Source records
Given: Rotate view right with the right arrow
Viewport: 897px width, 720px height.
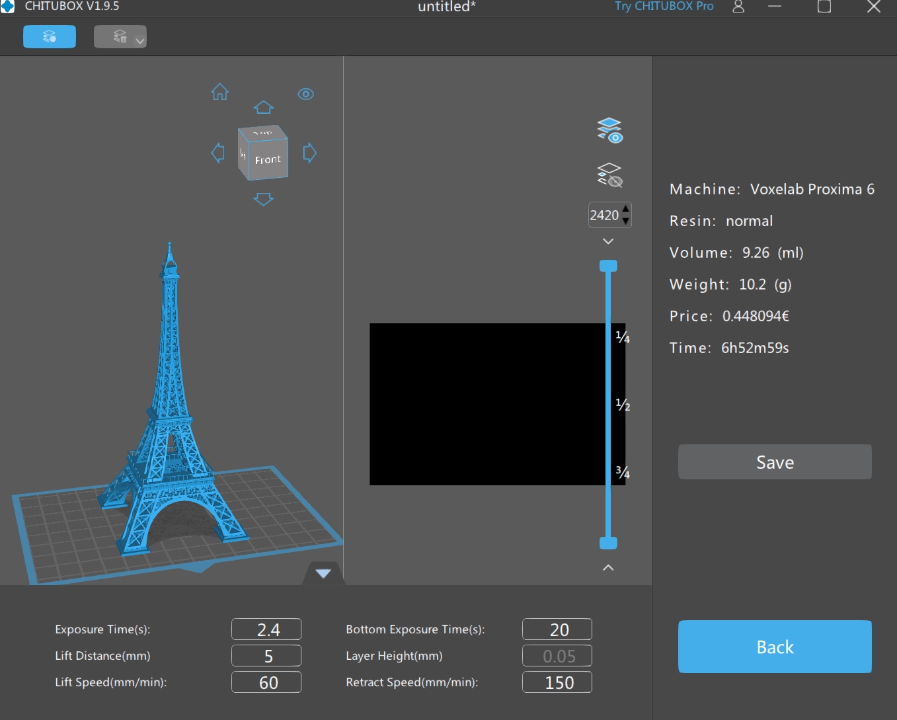Looking at the screenshot, I should [x=309, y=153].
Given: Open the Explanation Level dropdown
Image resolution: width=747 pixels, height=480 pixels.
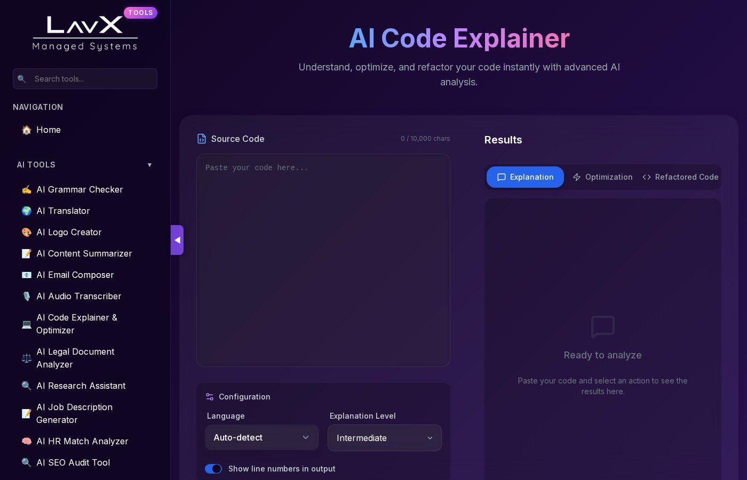Looking at the screenshot, I should 384,438.
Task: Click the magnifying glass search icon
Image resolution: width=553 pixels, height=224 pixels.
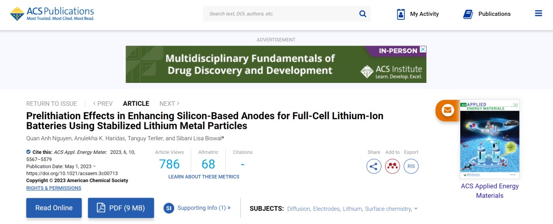Action: point(363,14)
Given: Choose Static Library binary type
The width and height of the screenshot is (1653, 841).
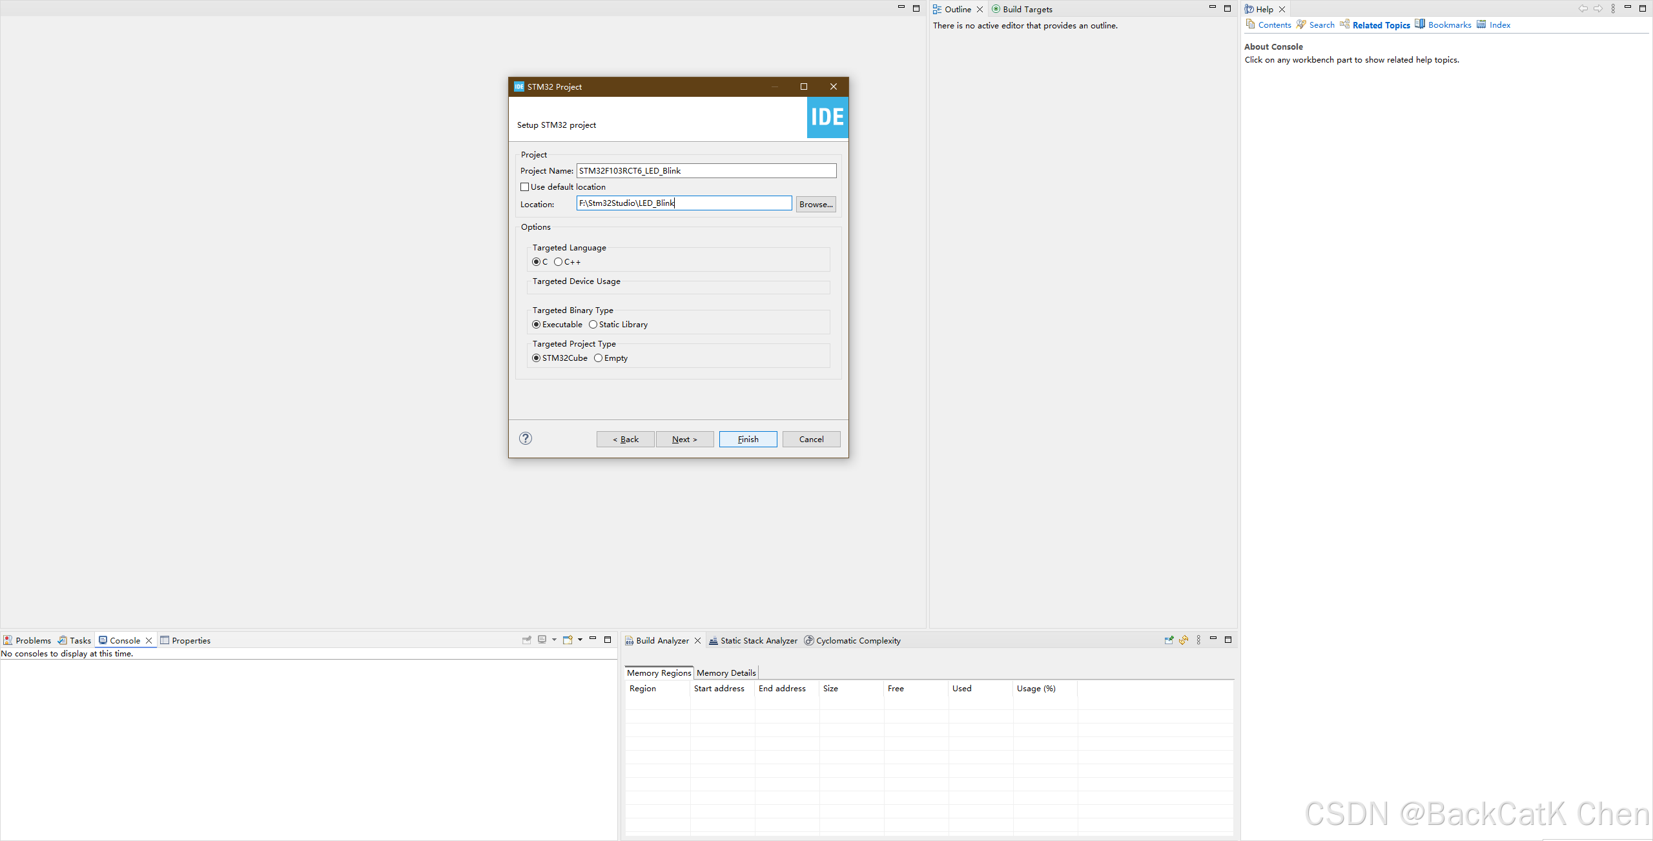Looking at the screenshot, I should pyautogui.click(x=593, y=325).
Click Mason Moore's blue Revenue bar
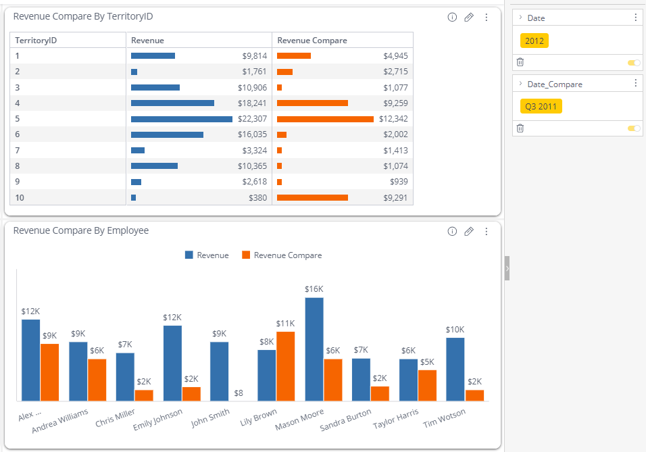The width and height of the screenshot is (646, 452). [314, 349]
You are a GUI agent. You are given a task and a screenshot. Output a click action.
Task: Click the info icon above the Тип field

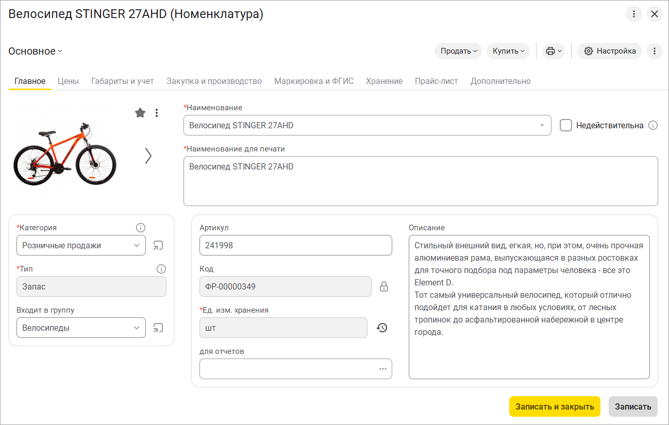pyautogui.click(x=161, y=269)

* STATED PROBLEM: Rewrite the entries above, changing "Image resolution" to "Screen size" wherever it occurs and keeping everything else the same. Omit the pictures.

* SOLUTION FOR THIS PROBLEM:
Given: Rotate view right with the right arrow
Viewport: 897px width, 720px height.
Looking at the screenshot, I should [x=309, y=153].
Given: Open the Explanation Level dropdown
Screen size: width=747 pixels, height=480 pixels.
Looking at the screenshot, I should 384,438.
Task: Click the magnifying glass search icon
Screen size: width=553 pixels, height=224 pixels.
Action: point(363,14)
Given: Choose Static Library binary type
The width and height of the screenshot is (1653, 841).
Looking at the screenshot, I should pyautogui.click(x=593, y=325).
Click Mason Moore's blue Revenue bar
The width and height of the screenshot is (646, 452). [314, 349]
You are a GUI agent. You are given a task and a screenshot. Output a click action.
Task: Click the info icon above the Тип field

pyautogui.click(x=161, y=269)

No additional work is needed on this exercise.